Failure to Administer Oxygen Therapy as Ordered
Penalty
Summary
The deficiency involves the facility’s failure to administer oxygen therapy as ordered by the physician for a resident with COPD. The resident was admitted with chronic obstructive pulmonary disease and had severely impaired cognition, requiring total staff assistance for all ADLs and mobility. A physician’s order dated 3/27/2026 directed that the resident receive continuous supplemental oxygen at a fixed rate of 2 L/min, with no indication that staff could adjust the flow rate. The resident’s care plan for altered respiratory status related to COPD instructed staff to administer oxygen as ordered.
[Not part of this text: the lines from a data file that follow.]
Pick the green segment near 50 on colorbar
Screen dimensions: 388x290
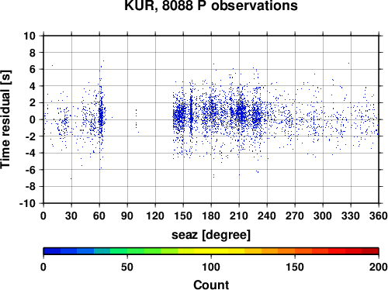pos(127,251)
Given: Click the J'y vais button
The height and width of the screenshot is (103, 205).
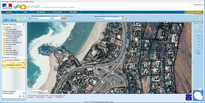Looking at the screenshot, I should (x=64, y=18).
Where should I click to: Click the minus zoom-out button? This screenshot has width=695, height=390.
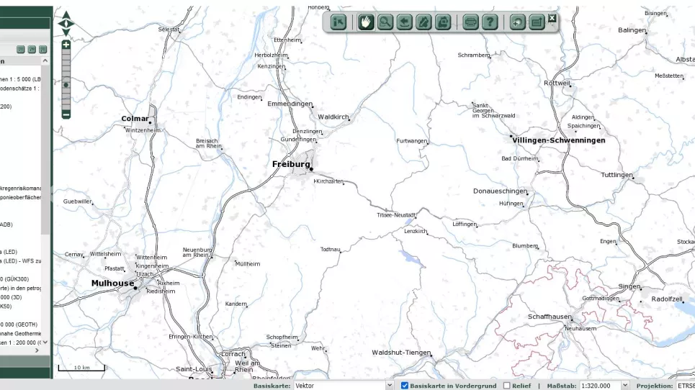[x=66, y=114]
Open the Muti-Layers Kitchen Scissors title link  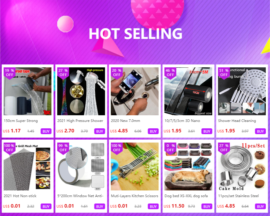click(134, 196)
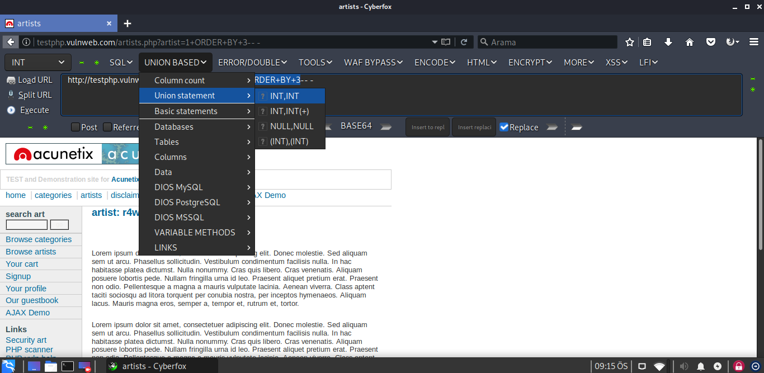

On 3/31/2026, during observations at the bedside at 8:45 a.m. and 9:40 a.m., the resident was noted to be receiving oxygen at 3 L/min, which did not match the physician’s order. An LVN reported that the resident was on 3 L/min when he checked vital signs that morning and stated this was not the ordered rate; he said he reported this to the previous shift’s RN supervisor but was unsure what action was taken. Another RN supervisor confirmed there was no documentation in the record to support an increased flow rate or any notification to the physician about the change from 2 L/min to 3 L/min, and reiterated that the order was for a fixed rate of 2 L/min. During a concurrent observation and interview, the prior RN supervisor acknowledged the resident was on 3 L/min and that the flow rate needed to be corrected to match the order. The facility’s oxygen administration policy required staff to verify a physician order, document the flow rate and rationale, and report information per professional standards, which was not followed in this instance.